Mapping of pathological change in chronic fatigue syndrome using the ratio of T1- and T2-weighted MRI scans, by Kiran Thapaliya, Sonya Marshall-Gradisnik, Don Staines, Leighton Barnden in NeuroImage: Clinical Vol 28, 2020, 102366 [doi.org/10.1016/j.nicl.2020.102366]
- We showed increased T1w/T2w in ME/CFS in contrast to other neurodegenerative diseases.
- Higher T1w/T2w occurred in basal ganglia and white matter tracts.
- Increased T1w/T2w indicates increased myelin and/or iron levels.
- T1w/T2w regressions vs clinical measures were abnormal in cingulate cortex and white matter foci.
Myalgic Encephalomyelitis or Chronic Fatigue Syndrome (ME/CFS) subjects suffer from a variety of cognitive complaints indicating that the central nervous system plays a role in its pathophysiology.
Recently, the ratio T1w/T2w has been used to study changes in tissue myelin and/or iron levels in neurodegenerative diseases such as multiple sclerosis and schizophrenia.
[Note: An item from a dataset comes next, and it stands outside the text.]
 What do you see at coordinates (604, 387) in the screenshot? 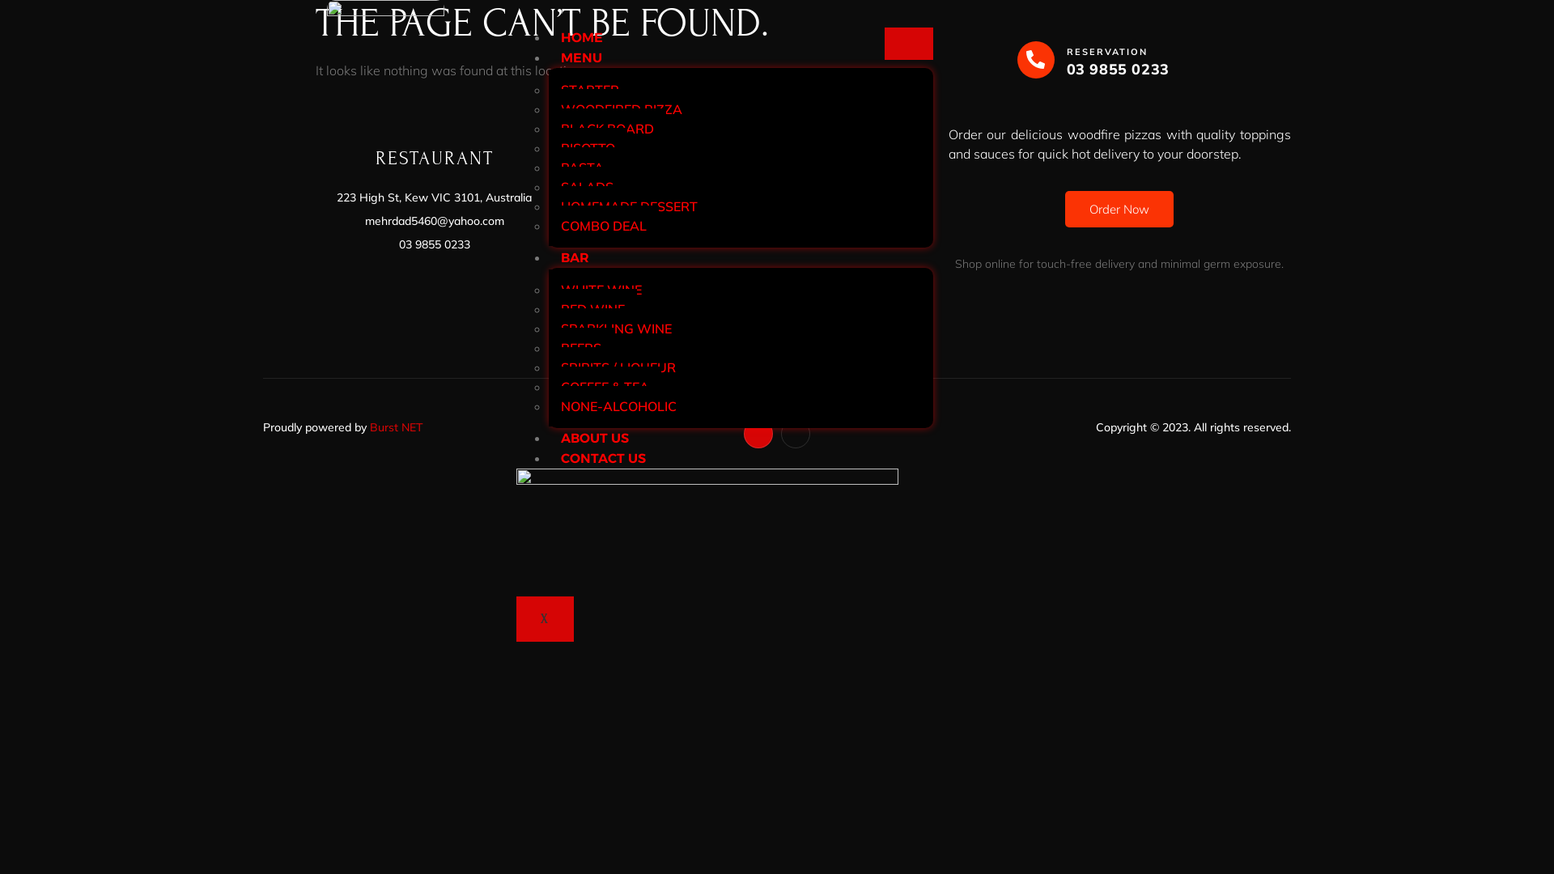
I see `'COFFEE & TEA'` at bounding box center [604, 387].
In this study, we applied the T1w/T2w method to detect changes in tissue microstructure in ME/CFS patients relative to healthy controls. We mapped the T1w/T2w signal intensity values in the whole brain for forty-five ME/CFS patients who met Fukuda criteria and twenty-seven healthy controls and applied both region- and voxel-based quantification. We also performed interaction-with-group regressions with clinical measures to test for T1w/T2w relationships that are abnormal in ME/CFS at the population level.
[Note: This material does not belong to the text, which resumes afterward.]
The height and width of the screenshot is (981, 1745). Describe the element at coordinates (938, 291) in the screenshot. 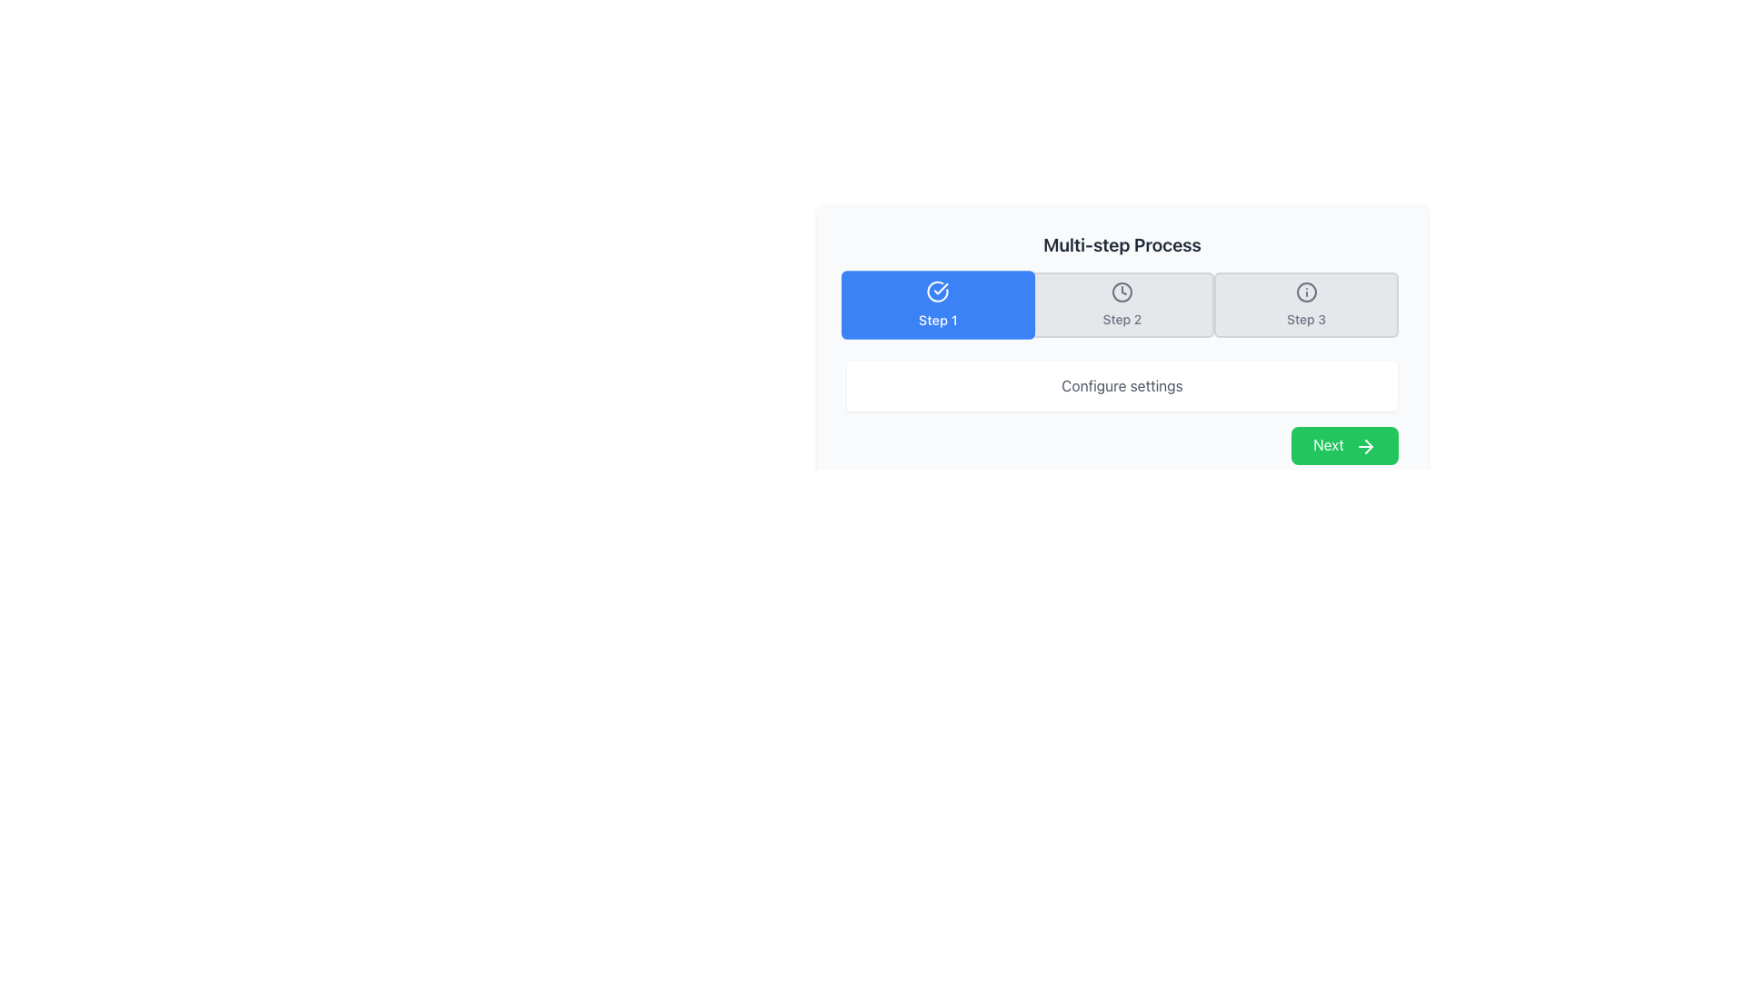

Region-based analysis showed significantly elevated T1w/T2w values (increased myelin and/or iron) in ME/CFS in both white matter (WM) and subcortical grey matter. The voxel-based group comparison with sub-millimetre resolution voxels detected very significant clusters with increased T1w/T2w in ME/CFS, mostly in subcortical grey matter, but also in brainstem and projection WM tracts. No areas with decreased T1w/T2w were found in either analysis. ME/CFS T1w/T2w regressions with heart-rate variability, cognitive performance, respiration rate and physical well-being were abnormal in both gray and white matter foci.